At low impact energies (low drop heights), the PE foam absorbs more energy and produces a lower rebound. As the impact energy increases, the foam stiffens and begins to bottom out, sometimes overtaking the rigid base in rebound height. This behaviour makes it the most sensitive to load differences and therefore more variable in real play — meaning players find it harder to predict and control ball response.

The in situ rubber e-layer, by contrast, shows a near-constant rebound across all impact energies, providing the most consistent and predictable performance for players.
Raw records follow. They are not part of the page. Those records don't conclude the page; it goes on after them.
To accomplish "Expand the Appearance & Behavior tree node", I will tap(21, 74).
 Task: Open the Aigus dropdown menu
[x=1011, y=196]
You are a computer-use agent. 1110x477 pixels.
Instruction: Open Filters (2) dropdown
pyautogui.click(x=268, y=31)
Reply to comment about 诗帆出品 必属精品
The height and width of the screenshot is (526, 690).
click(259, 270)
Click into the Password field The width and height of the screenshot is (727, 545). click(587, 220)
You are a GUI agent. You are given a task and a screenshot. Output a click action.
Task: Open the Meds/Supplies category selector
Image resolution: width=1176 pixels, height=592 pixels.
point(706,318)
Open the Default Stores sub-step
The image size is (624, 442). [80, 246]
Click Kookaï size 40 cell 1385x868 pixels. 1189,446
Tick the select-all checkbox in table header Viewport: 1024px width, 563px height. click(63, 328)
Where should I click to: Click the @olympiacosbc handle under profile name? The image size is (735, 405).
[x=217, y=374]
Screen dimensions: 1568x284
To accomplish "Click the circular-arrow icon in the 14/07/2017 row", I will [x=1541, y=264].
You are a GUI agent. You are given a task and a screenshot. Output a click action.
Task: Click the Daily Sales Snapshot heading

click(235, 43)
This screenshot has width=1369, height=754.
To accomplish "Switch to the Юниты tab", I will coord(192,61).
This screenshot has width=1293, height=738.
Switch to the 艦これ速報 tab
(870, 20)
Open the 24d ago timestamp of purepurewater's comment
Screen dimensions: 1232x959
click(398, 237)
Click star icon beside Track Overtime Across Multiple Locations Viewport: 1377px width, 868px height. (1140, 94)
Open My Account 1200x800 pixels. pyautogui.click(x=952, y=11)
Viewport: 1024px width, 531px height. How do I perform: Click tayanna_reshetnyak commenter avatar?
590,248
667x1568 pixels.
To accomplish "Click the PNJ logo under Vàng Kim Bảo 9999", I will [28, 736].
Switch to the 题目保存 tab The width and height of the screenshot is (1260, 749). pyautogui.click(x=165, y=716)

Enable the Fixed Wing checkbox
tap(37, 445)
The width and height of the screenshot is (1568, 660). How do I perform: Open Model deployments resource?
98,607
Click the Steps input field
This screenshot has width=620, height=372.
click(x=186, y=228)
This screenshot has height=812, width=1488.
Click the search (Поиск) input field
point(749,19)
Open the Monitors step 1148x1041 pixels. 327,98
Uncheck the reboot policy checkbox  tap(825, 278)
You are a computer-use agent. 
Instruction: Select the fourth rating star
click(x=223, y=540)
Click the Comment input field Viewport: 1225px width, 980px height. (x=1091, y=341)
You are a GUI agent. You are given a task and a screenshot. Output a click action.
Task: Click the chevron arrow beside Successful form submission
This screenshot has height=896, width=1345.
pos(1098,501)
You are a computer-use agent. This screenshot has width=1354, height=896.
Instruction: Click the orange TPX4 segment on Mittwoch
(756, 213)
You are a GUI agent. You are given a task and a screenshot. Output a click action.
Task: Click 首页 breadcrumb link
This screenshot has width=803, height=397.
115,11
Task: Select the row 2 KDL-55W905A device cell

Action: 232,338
For athletes, predictability is everything. The ability to anticipate how high and how fast the ball rebounds defines control, reaction, and safety. A consistent surface allows skill to determine outcomes, not surface variability.
This is why testing at a single drop height of 2.0 metres, as used in current FIH standards, offers only a narrow glimpse of true surface behaviour. The FIH’s recent introduction of higher-energy impact testing is therefore a very welcome step forward.
In reality, performance arises from the combined behaviour of the ball, the turf pile, and the underlying layers. Moisture, temperature, and surface composition all influence playability. Hockey surfaces are complex systems, not single-factor materials; which makes designing them both a challenge and a fascination.
So… which surface gives the highest bounce?
🏑 The rigid concrete laboratory floor? (blue line on graph)
🏑 The 15 mm in situ rubber e-layer? (green line)
🏑 The 10 mm PE foam pad? (orange line)
Answer: each can be both the highest and the lowest, depending on the impact energy.